Amira, our fearless protagonist, is one of the worst PIs I’ve ever seen in media. She’s sloppy, reckless, and unbearably and constantly quippy. She makes rookie mistakes I don’t understand from a seasoned, former INTERPOL member and fails to see painfully obvious, predictable outcomes that I saw coming a mile away despite doing investigative work for a living.

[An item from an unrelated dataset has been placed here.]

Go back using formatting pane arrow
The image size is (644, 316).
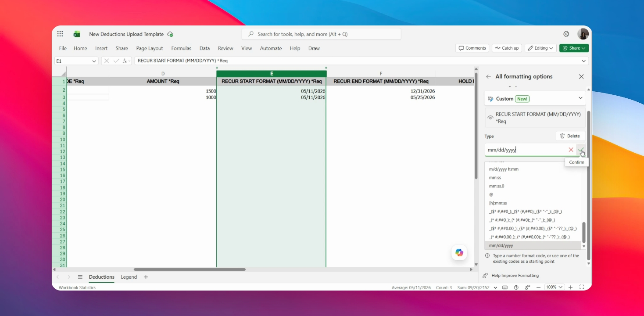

She’s estranged from her father and her mother left them during her childhood, so she creates a new family — yes, family — with her colleagues.

In my playthrough, these colleagues included Laetitia, a CEO she met months before and who she knows barely anything about, who was once accused of murder and who Amira despised for quite a while; Mei Ting, a librarian who she only contacts when she needs help and who she also met mere months prior; and Justin, her old colleague, mentor, and friend of her father who is the only person who I could see her calling family.

Some of the only solid writing in the game are the numerous emails you have to pore through. Many of them felt authentic, especially less formal emails between coworkers or more formal emails between professionals. Amira even receives a spam email at one point for male… performance meds, which looked and read exactly like such trashy spam emails. (Though it didn’t escape my notice that the subject line, which the spammer forgot to fix before sending, read, “[Bullshit incel promo copy here: Frank],” because the writers needed to get in as many Twitter buzzwords as they possibly could.)

The only thing worse than this game’s writing is its grammar. The text is littered with typos and misspellings that are distracting and should’ve been caught during the editing process, but given the other problems with this game I somehow doubt there was an editing process.

I played CDA so you didn’t have to. Well, actually, I played CDA because I thought it would be great but it turned out to be one of the most disappointing things I’ve ever played. I have no interest in booting up a second and third playthrough to trudge through the mire of the other storylines and don’t recommend you trudge through even one of them. Play something else.